= 'Igginbottom =

English progressive rock band

'Igginbottom was an English progressive rock band, formed in Bradford West Riding of Yorkshire in 1968, featuring Steven Robinson (guitar), Allan Holdsworth (guitar, vocals), Dave Freeman (drums) and Mick Skelly (bass). They were managed by a company called Mimo, which was owned by Mick Jackson (also of Bradford), Mo Bacon, Morgan Fisher (all members of the band Love Affair at the time), Ronnie Scott and his business partner Pete King. Their only album, 'Igginbottom's Wrench, was released in 1969 on the Deram label.

== History ==
The band's name was come up with spontaneously when Michael Jackson of The Love Affair visited Yorkshire, where he met his old friends Steve Robinson and Allan Holdsworth, who had formed a nameless band playing a strange sounding combination of rock and jazz. The company also consisted of Mick Skelly and Dave Freeman. Jackson saw something in the band and persuaded his friends Morgan Fisher and Maurice Bacon (both also from The Love Affair) to produce an LP for the quartet. The band had already performed at this point, including at the famous Ronnie Scott's Club. Scott was so impressed that he also wanted to write a foreword/introduction to the album. Another link between Scott and 'Igginbottom is that he formed the management Mimo with Jackson, Bacon and Peter King, which the band joined.

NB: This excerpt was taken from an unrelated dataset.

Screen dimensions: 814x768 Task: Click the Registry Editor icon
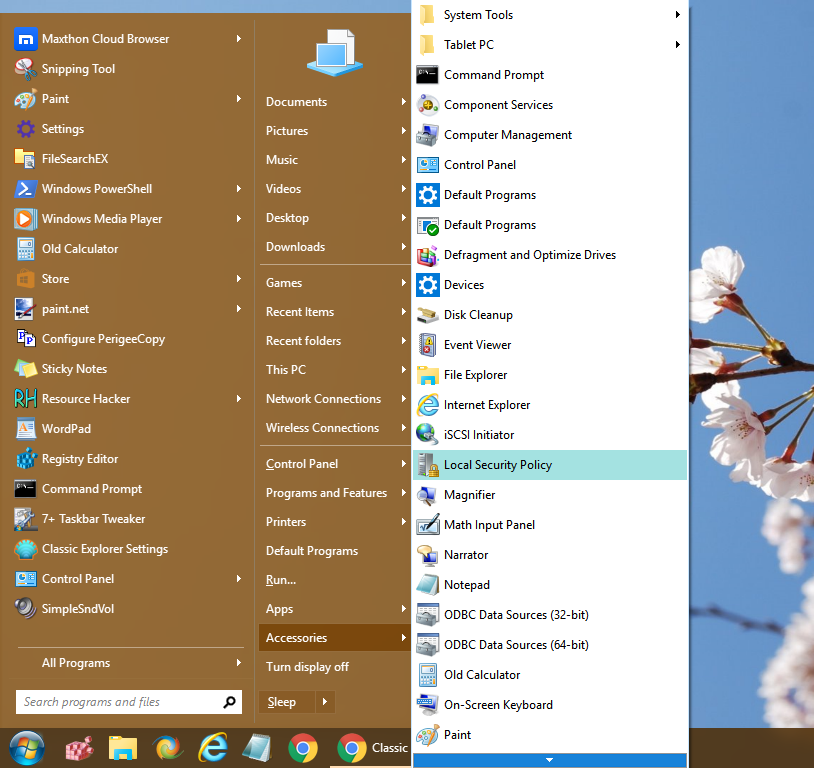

The band only released one album: 'Igginbottom's wrench. Holdsworth later distanced himself from the album but was unable to prevent the album from also being released under the group name Allan Holdsworth & Friends.

After recording that album, Allan Holdworth would play in numerous other bands and occasional formations (including Soft Machine and UK), but he also released a whole series of solo albums, starting with Velvet Darkness and I.O.U., on which Stevenson's song Out from Under appeared. Freeman continued playing drums at First Aid with the album Nostradamus.